On the other hand, the EFK stack can still be useful when large-scale data analysis and complex query capabilities are required, but we determined that it would be over-engineering for current scale.

4.2. Monitoring System

Kubernetes Cluster Status
Kubernetes Namespaces

Currently, DeSpread Labs monitors the status of Kubernetes as shown above through Grafana.

Kubernetes Pod Logs

Through Grafana, logs for Pods managed by Kubernetes are also collected and stored via Loki for monitoring.

Alarm Settings

In addition to monitoring, more than 50 alarms related to Kubernetes, such as system metrics for each worker node and cluster status, are set up to ensure safe service operation.

4.3. Incident Management System

How Grafana OnCall Works, Source: Grafana

In the Kubernetes environment, DeSpread Labs not only thoroughly monitors system metrics using the PLG stack but also operates a systematic incident management process based on it. When specific system metrics exceed predefined thresholds based on the collected data, Grafana On-Call automatically triggers alarms, and incident management proceeds in stages.

  1. Initial Alarm via Slack: In the first stage, when system metrics exceed thresholds, Grafana On-Call immediately sends an alarm message to the Slack group channel. This allows all relevant team members to recognize the issue in real-time and initiate initial responses. Thanks to Slack's real-time notification feature, team members can quickly discuss the issue and take necessary actions.
  2. Escalation to SMS Alerts: If the issue is not resolved or the situation worsens after the alarm delivered via Slack, Grafana On-Call sends text messages to relevant team members according to the rules set for the next stage. This stage emphasizes the urgency of the issue and serves as a complementary role to ensure that team members who missed the Slack notification can quickly become aware of the situation.
  3. Final Response via Phone Alerts: If the issue remains unresolved, Grafana On-Call directly notifies team members of the incident through phone alerts as the final stage. This stage is a measure for the most severe situations, ensuring that all team members are aware of the issue and can take immediate action. Phone alerts maximize the emphasis on the urgency of the situation, prompting immediate action.

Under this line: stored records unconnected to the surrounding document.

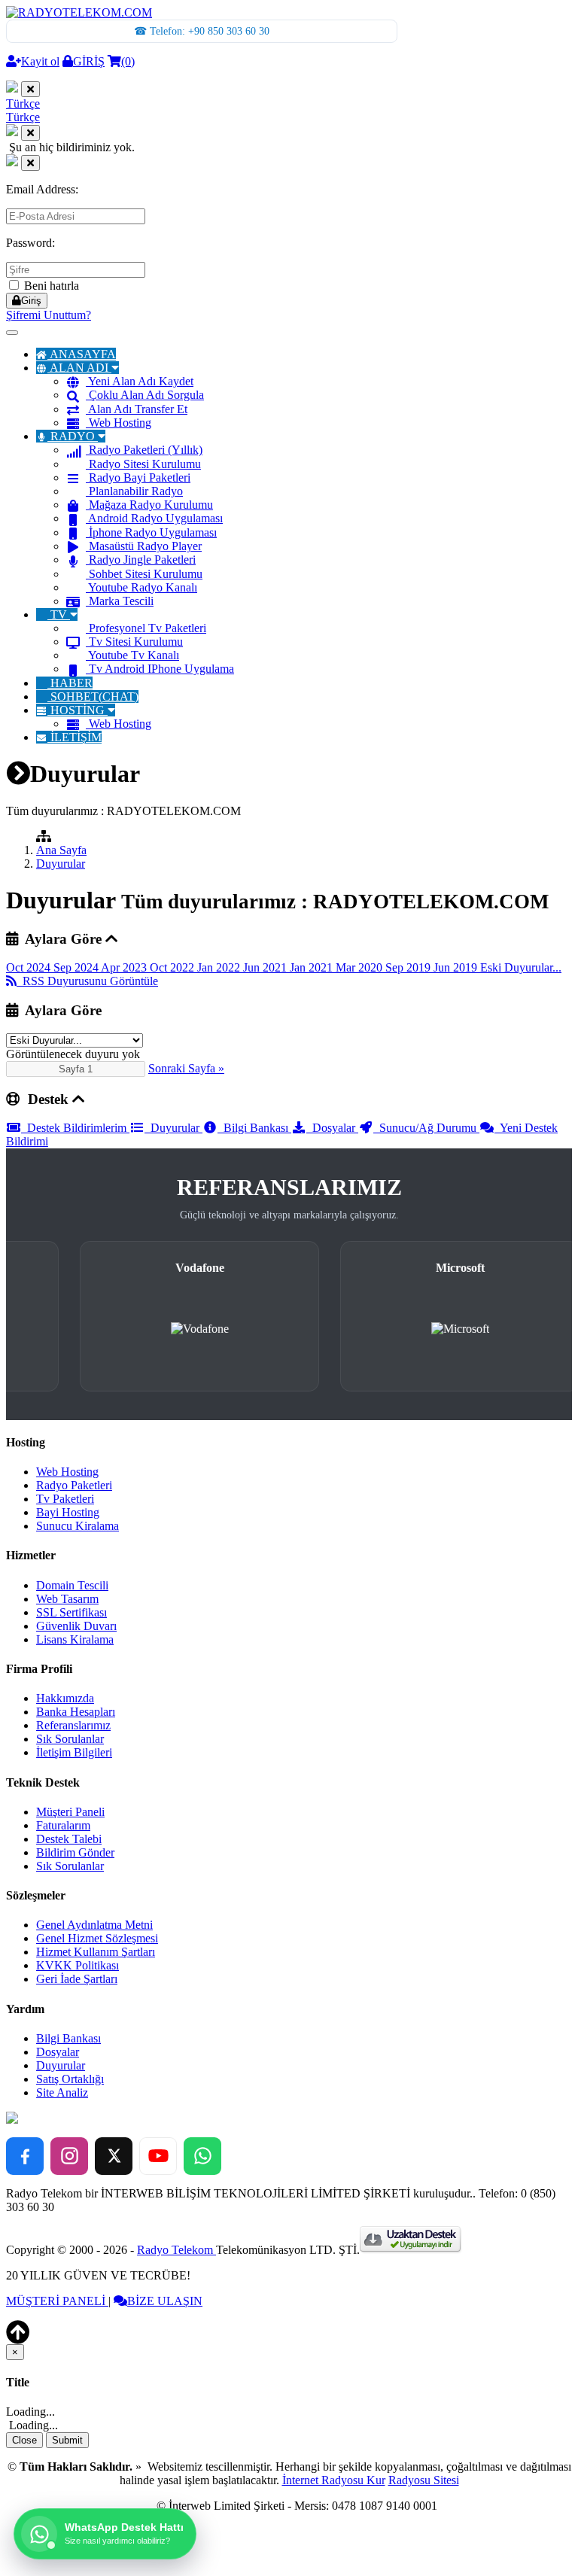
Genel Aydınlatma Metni (94, 1924)
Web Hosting (120, 422)
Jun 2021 (266, 967)
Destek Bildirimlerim (75, 1127)
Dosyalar (332, 1127)
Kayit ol (40, 61)
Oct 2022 (173, 967)
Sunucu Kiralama (77, 1525)
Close (24, 2440)
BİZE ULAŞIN (164, 2301)
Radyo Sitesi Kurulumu (145, 464)
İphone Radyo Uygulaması (153, 532)
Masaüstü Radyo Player (145, 546)
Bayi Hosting (67, 1512)
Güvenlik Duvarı (76, 1626)
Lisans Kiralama (75, 1639)
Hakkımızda (65, 1698)
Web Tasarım (67, 1598)
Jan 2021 (313, 967)
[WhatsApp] (202, 2156)
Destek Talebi (69, 1838)
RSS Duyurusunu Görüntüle (87, 981)
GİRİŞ (89, 61)
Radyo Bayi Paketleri (139, 477)
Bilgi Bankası (254, 1127)
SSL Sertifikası (71, 1612)
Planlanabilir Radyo (136, 491)
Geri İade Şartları (76, 1978)
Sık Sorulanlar (70, 1738)
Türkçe (23, 103)
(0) (128, 61)
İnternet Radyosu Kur (333, 2480)
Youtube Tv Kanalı (133, 655)
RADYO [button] (72, 436)
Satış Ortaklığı (70, 2079)
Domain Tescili (72, 1585)
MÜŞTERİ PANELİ (57, 2301)
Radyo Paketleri (74, 1485)
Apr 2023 (125, 967)
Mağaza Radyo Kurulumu (151, 504)
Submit (67, 2440)
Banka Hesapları (75, 1711)
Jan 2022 (220, 967)
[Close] (30, 89)
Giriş (31, 300)
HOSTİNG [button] (77, 710)
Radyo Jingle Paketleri (142, 559)
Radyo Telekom (176, 2249)
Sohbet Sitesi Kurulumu (145, 573)
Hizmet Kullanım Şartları (95, 1951)
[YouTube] (158, 2156)
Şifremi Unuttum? (48, 315)
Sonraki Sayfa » (186, 1068)
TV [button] (58, 614)
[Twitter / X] (113, 2156)
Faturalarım (63, 1825)
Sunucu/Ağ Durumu (426, 1127)
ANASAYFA (83, 354)
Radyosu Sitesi (423, 2480)
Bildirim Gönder (75, 1852)
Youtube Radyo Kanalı (142, 587)
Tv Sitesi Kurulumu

In this way, DeSpread Labs has established a systematic alarm and incident management system based on data collected through the Kubernetes PLG stack. By actively responding until the issue is resolved through staged Slack, text message, and phone alerts, service stability is maintained, and the impact of incidents is minimized.

5. Conclusion

Recently, DeSpread Labs has been continuously modernizing its environment, such as adopting Kubernetes and improving development and operation environments to keep pace with the rapid growth of the organization.

Through this, we have efficiently managed the CI/CD pipeline, simplified application deployment using ArgoCD and Helm Charts, and secured system flexibility and scalability. Additionally, by establishing real-time monitoring and a systematic incident management system through the PLG stack (Promtail, Loki, Grafana), we have significantly enhanced service stability and reliability.

These efforts have allowed our team to increase development productivity, reduce operational complexity, and establish a solid foundation for providing stable services. We hope that this case study serves as a useful reference for other organizations considering adopting Kubernetes to keep up with rapid organizational growth or to improve development productivity. With that, we conclude this article.